BMC Infect Dis. 2014 Sep 4;14:480.
Biggerstaff M1, Cauchemez S, Reed C, Gambhir M, Finelli L.
1Epidemiology and Prevention Branch, Influenza Division, National Center for Immunization and Respiratory Diseases, Centers for Disease Control and Prevention, 1600 Clifton Road NE MS A-32, Atlanta 30333, Georgia. firstname.lastname@example.org.
The potential impact of an influenza pandemic can be assessed by calculating a set of transmissibility parameters, the most important being the reproduction number (R), which is defined as the average number of secondary cases generated per typical infectious case.
We conducted a systematic review to summarize published estimates of R for pandemic or seasonal influenza and for novel influenza viruses (e.g. H5N1). We retained and summarized papers that estimated R for pandemic or seasonal influenza or for human infections with novel influenza viruses.

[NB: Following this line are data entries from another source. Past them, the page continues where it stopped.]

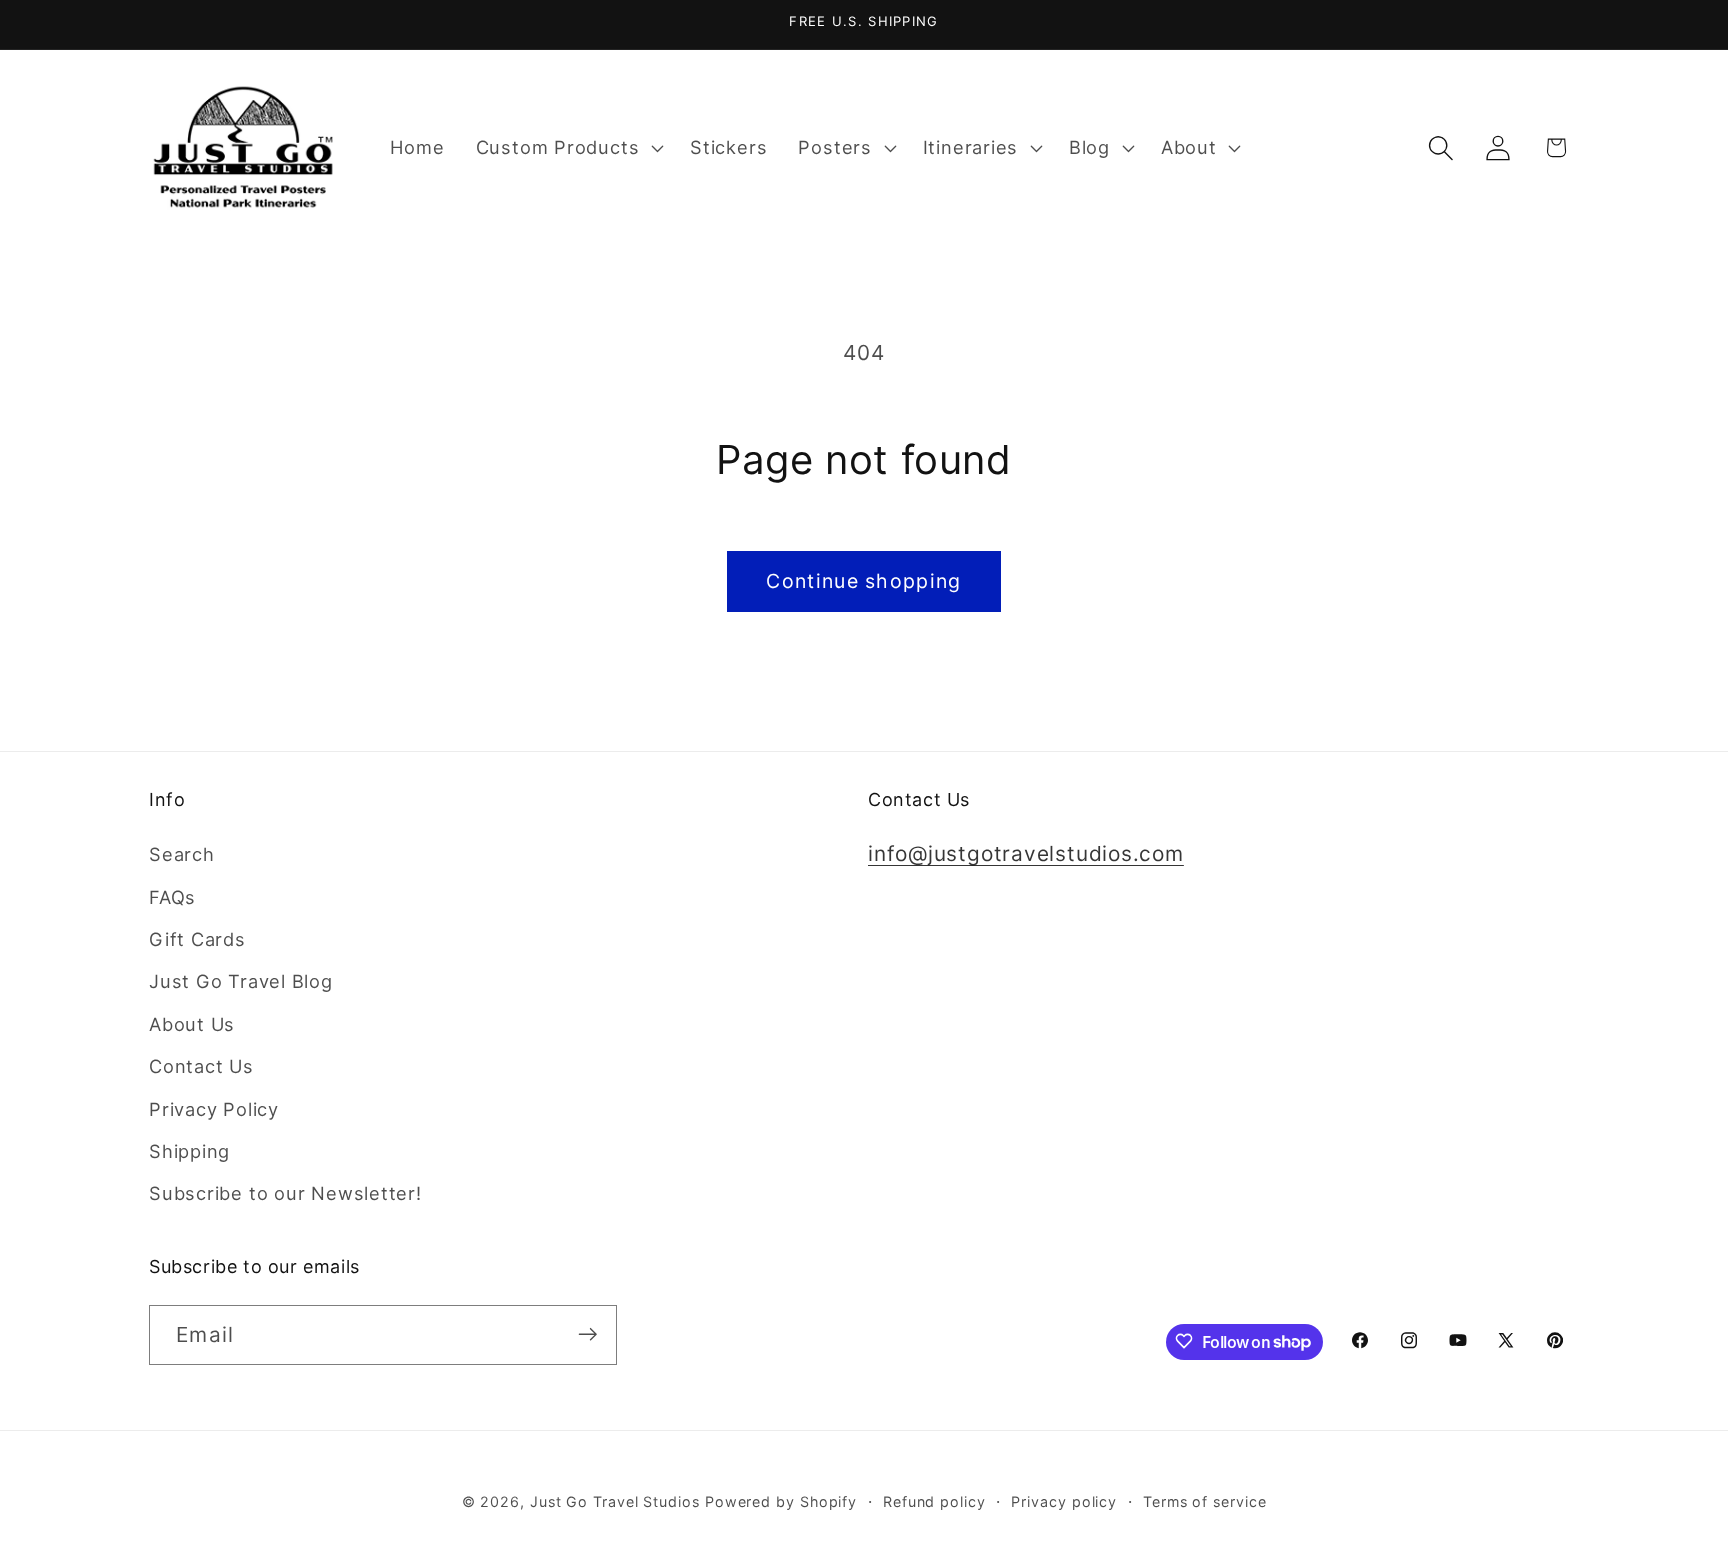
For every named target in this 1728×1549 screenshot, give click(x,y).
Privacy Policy (214, 1109)
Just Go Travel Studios (615, 1500)
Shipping (189, 1151)
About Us (192, 1024)
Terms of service (1205, 1500)
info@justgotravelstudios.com (1026, 854)
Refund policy (934, 1500)
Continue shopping (863, 581)
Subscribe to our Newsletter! (285, 1194)
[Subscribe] (587, 1334)
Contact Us (201, 1067)
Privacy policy (1064, 1500)
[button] (567, 148)
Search (182, 855)
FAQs (172, 897)
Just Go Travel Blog (241, 982)
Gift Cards (197, 939)
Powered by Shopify (781, 1500)
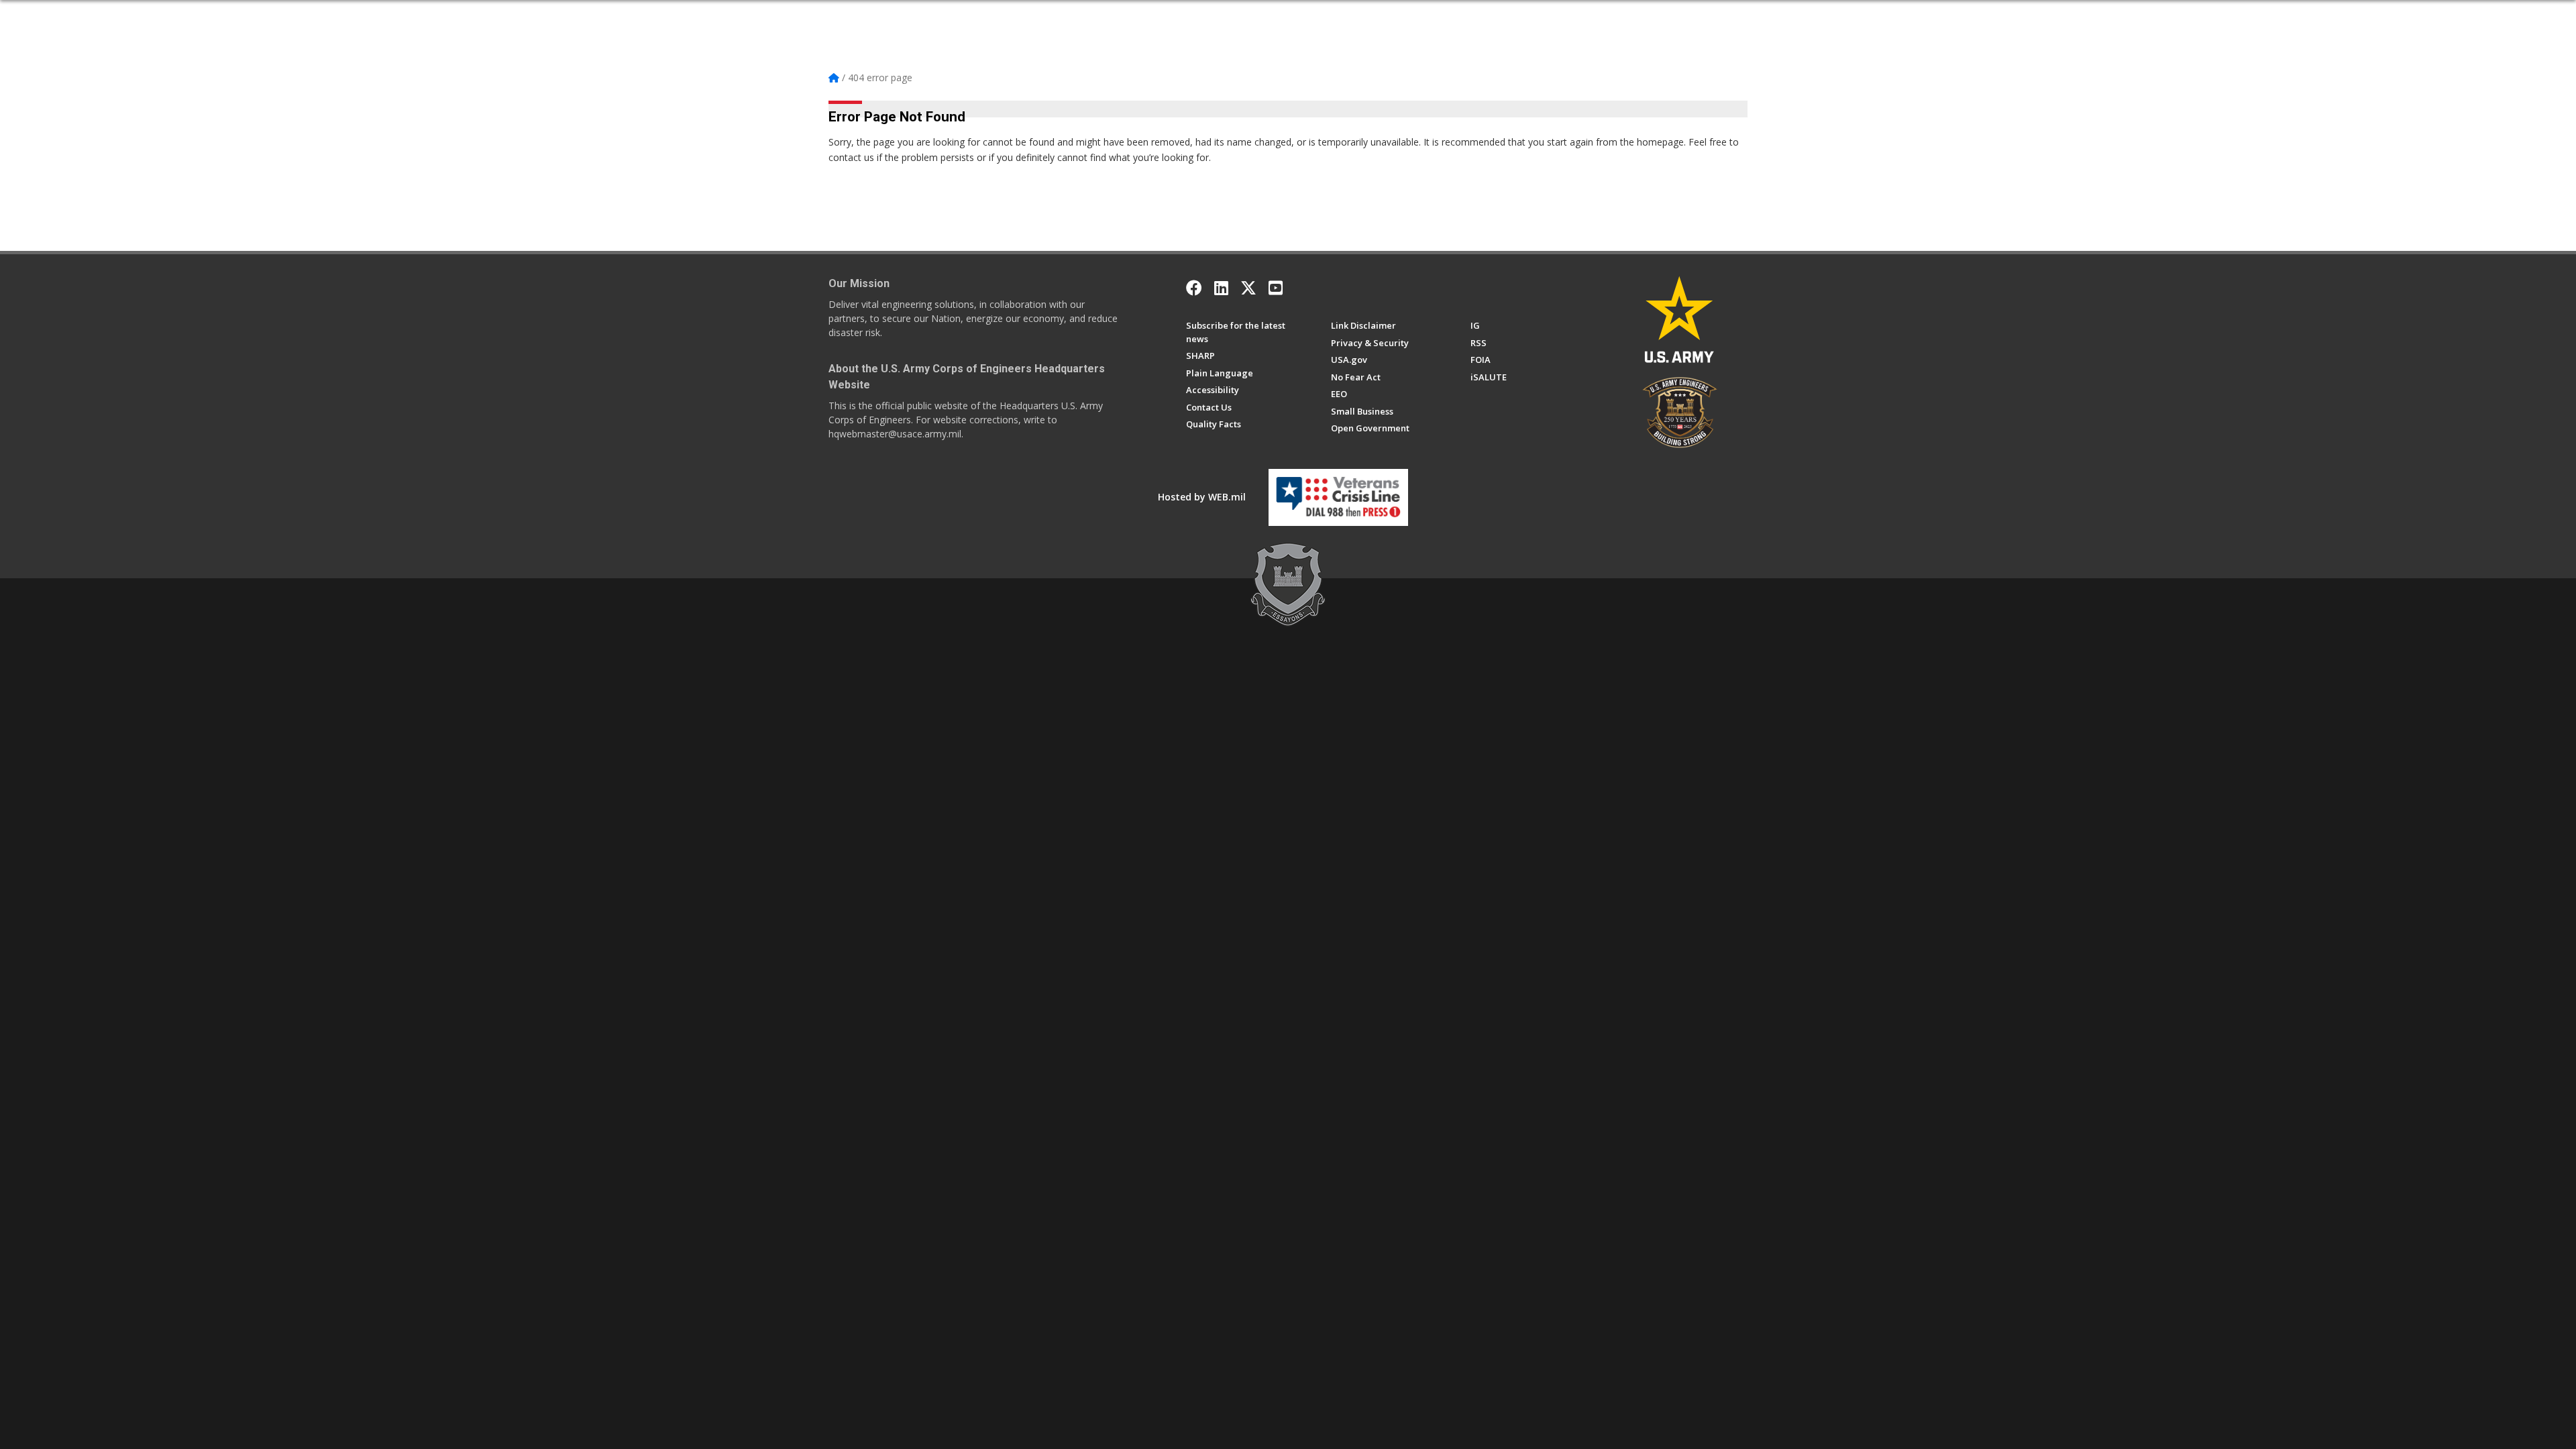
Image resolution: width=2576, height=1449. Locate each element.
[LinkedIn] (1221, 288)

The search yielded 567 papers. Ninety-one papers were retained, and an additional twenty papers were identified from the references of the retained papers. Twenty-four studies reported 51 R values for the 1918 pandemic. The median R value for 1918 was 1.80 (interquartile range [IQR]: 1.47-2.27). Six studies reported seven 1957 pandemic R values. The median R value for 1957 was 1.65 (IQR: 1.53-1.70). Four studies reported seven 1968 pandemic R values. The median R value for 1968 was 1.80 (IQR: 1.56-1.85). Fifty-seven studies reported 78 2009 pandemic R values. The median R value for 2009 was 1.46 (IQR: 1.30-1.70) and was similar across the two waves of illness: 1.46 for the first wave and 1.48 for the second wave. Twenty-four studies reported 47 seasonal epidemic R values. The median R value for seasonal influenza was 1.28 (IQR: 1.19-1.37). Four studies reported six novel influenza R values. Four out of six R values were <1.
These R values represent the difference between epidemics that are controllable and cause moderate illness and those causing a significant number of illnesses and requiring intensive mitigation strategies to control. Continued monitoring of R during seasonal and novel influenza outbreaks is needed to document its variation before the next pandemic.